Südamerikas, Nordamerikas und Westdeutschlands. — In der Parlamentsdebatte erklärte der gaullistische Senator Michelet, daß die Regierung die Pflicht habe, die Aufmerksamkeit des Heiligen Stuhles auf die bedauerlichen Folgen des Verbotes der französischen Arbeiterpriester und der Absetzung der Leiter der drei Provinzen des Dominikanerordens in Frankreich zu lenken. Derartige Maßnahmen träfen unmittelbar das Ansehen der französischen Kirche und mittelbar auch das Ansehen Frankreichs in der Welt. Um solche Auseinandersetzungen zu vermeiden, schlägt der Nobelpreisträger Fran- ęois Mauriac im „Le Figaro" den Abschluß eines Konkordats zwischen Frankreich und dem Heiligen Stuhl vor, damit Streitfragen von solcher Tragweite auf sicherer Grundlage gelöst werden könnten.

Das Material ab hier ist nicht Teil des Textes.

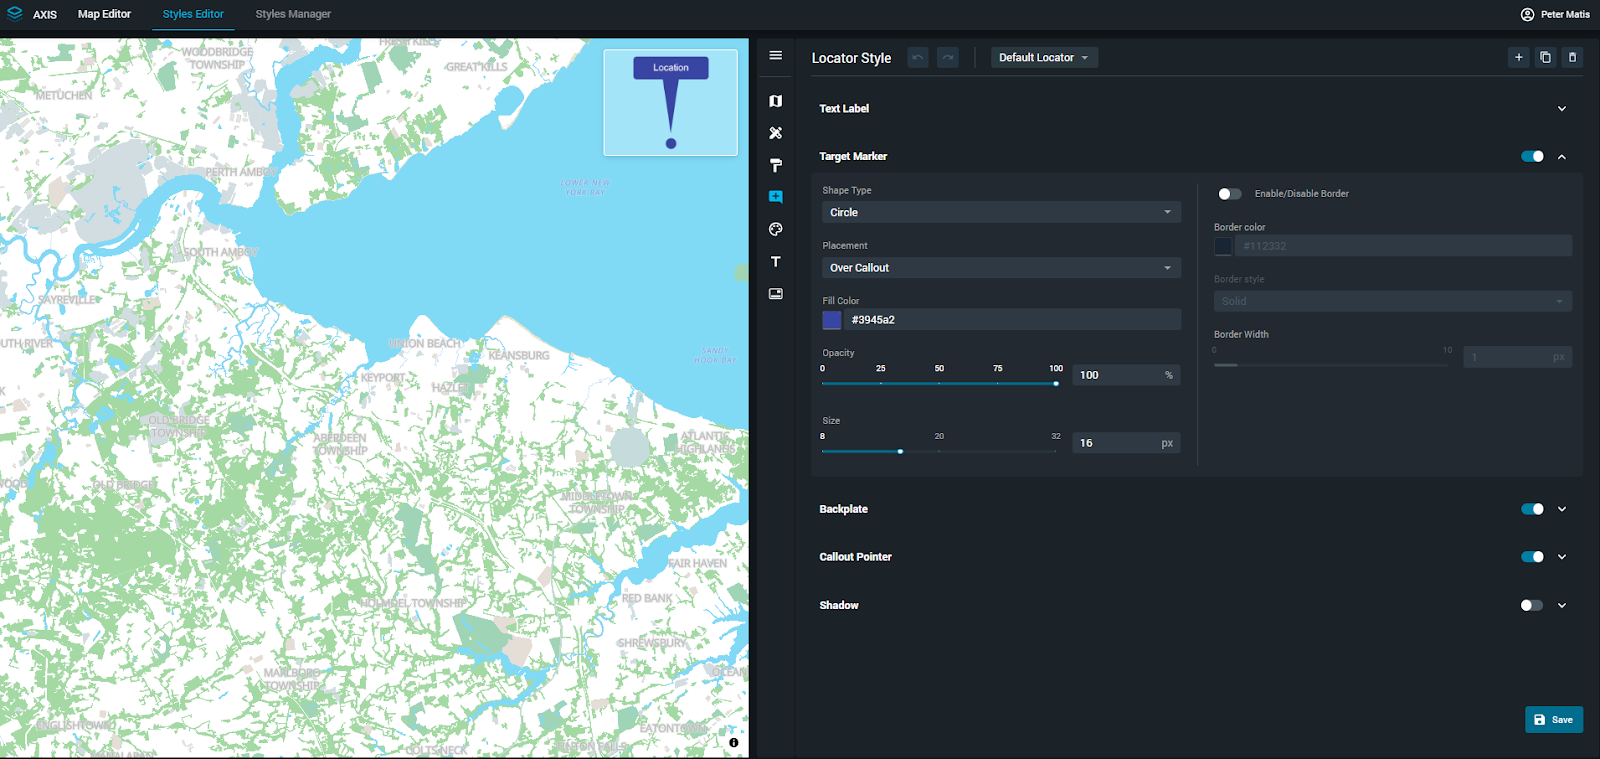
Task: Duplicate the locator style with copy icon
Action: tap(1545, 57)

Wörtlich sagt er: „Der Vatikan kann die Tatsache nicht ignorieren,

daß die Arbeiterpriester einen integrierenden Bestandteil des französischen Proletariats bilden. Man muß jedoch Rom eine neue Wahrheit sagen: Diese Wahrheit besteht darin, daß die katholische Jugend Frankreichs in weitem Ausmaß vom Orden des heiligen Dominikus geformt wurde." Dieser Orden habe vielleicht einige Unvorsichtigkeiten begangen, bedeute aber heute den Orden der Freiheit des Geistes. — Durch den Abschluß eines Konkordats — das letzte war bekanntlich vor 50 Jahren unter dramatischen Umständen von der Französischen Republik gekündigt worden -— hoffen auch andere rechtsstehende katholische Politiker Frankreichs, die Auseinandersetzungen in und um den neuen Geist in der französischen Kirche in Bahnen lenken zu können, die sowohl den Sorgen der Kurie wie den Anliegen des französischen Volkes gerecht werden .

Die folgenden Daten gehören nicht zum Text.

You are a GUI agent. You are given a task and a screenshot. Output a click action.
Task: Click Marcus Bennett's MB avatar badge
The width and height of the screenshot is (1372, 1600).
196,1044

DIE SCHWEIZ HAT IHRE EIGENEN SPIELREGELN DER DEMOKRATIE. Dies wäre an sich nicht als Besonderheit zu vermerken, wenn nicht in diesem kleinen, politisch, soziologisch und ethnographisch so vielgesichtigem Land sich 'alle, ohne Ausnahme, an diese Spielregeln hielten. Die Regierung, das Parlament und die — sehr oft zu Rat gezogenen und immer zur Tat bereiten — Wähler befleißigen sich eines „Fair play", das man anderswo bitter vermißt. Erst kürzlich ereignete' sich ein solcher nachdenklicher Fall: Der sozialistische Finanzminister der Schweiz brachte mit Zustimmung der Gesamtregierung eine Steuervorlage ein, die vom Parlament bestätigt, aber „sicherheitshalber“ (man wollte feststellen, ob die Willensmeinung der Abgeordneten auch tatsächlich derjenigen der Wähler entspricht) einer Volksabstimmung unterzogen wurde. Die Schweizer Bürger verwarfen die Vorlage mit großem Stimmenmehr. Hierauf trat der sozialistische Finanzminister zurück. Die Wähler, so sagte er, hätten nicht den Abgeordneten und nicht der Regierung, sondern ihm, der den Entwurf verlaßt, und seiner Partei, die ihn verlangt hatte, das Mißtrauen ausgesprochen. Er müsse nun, so leid es ihm und seiner Fraktion tue, einem bürgerlichen Kollegen Platz machen. — Bezeichnend war sodann, mit welcher Selbstverständlichkeit die Schweiz — und mit welcher Verwunderung das Ausland von dieser Haltung Kenntnis genommen hat.